## Consignes de l'exercice
- 1) Résumez le document source en deux phrases.
- 2) D'après le document source, quelle date porte le numéro « spécial fin du monde » de La Tour de garde ?
- 3) Recopiez le passage du document source allant de « Un encart attendrissant » à « sauver des vies. ».

Le numéro « spécial fin du monde » de La Tour de garde — organe d’information et de prosélytisme des Témoins de Jéhovah — n’est pas daté de décembre 2012, comme les numéros que Science et Vie, Ciel et Espace ou encore Historia ont consacré au sujet, mais du 1er janvier 2013. Le message est clair : la fin du monde, pourquoi pas, mais plus tard.
Ces vieux professionnels de l’Apocalypse, dont ils ont si régulièrement annoncé la date (1878, 1881, 1914, 1918, 1925, 1975), voient sans doute d’un mauvais œil que leur fonds de commerce soit investi par un public qui leur échappe : ésotéristes, ufologues, new-ageux divers et variés. Ils ne peuvent pourtant pas en refuser le principe puisque celui-ci est au centre de leurs préoccupations.
Le numéro en question ne donne pas de date pour la fin des temps mais utilise quelques citation bibliques pour rassurer ses lecteurs : l’Apocalypse sera un moment tout à fait agréable pour ceux qui auront donné un pourcentage de leur salaire à la richissime Watchtower Society et qui auront diffusé ses publications (à leur frais) et informé les passants que le nom de Dieu est Jéhovah.
Un encart attendrissant et rusé fait le point sur les prédictions erronées, en se comparant aux météorologues qui, certes, peuvent se tromper en lançant de fausses alertes, mais peuvent aussi sauver des vies.

## Données affichées
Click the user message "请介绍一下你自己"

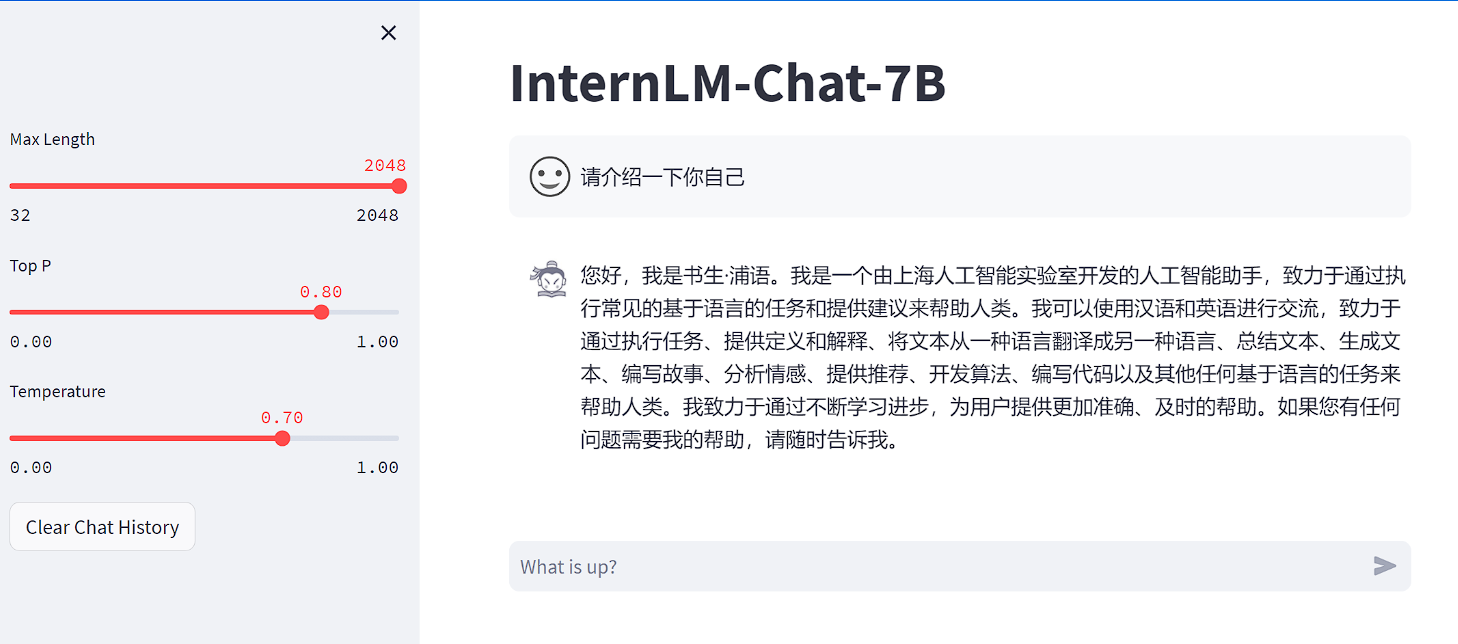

## Réponses aux consignes
- 1) Le numéro « spécial fin du monde » de La Tour de garde, organe des Témoins de Jéhovah, est daté du 1er janvier 2013 et non de décembre 2012, ce qui signifie que la fin du monde viendra plus tard. Sans fixer de date, il recourt à des citations bibliques pour rassurer ses lecteurs, et un encart compare les prédictions erronées aux fausses alertes des météorologues, qui peuvent aussi sauver des vies.

- 2) Il est daté du 1er janvier 2013.

- 3)
Un encart attendrissant et rusé fait le point sur les prédictions erronées, en se comparant aux météorologues qui, certes, peuvent se tromper en lançant de fausses alertes, mais peuvent aussi sauver des vies.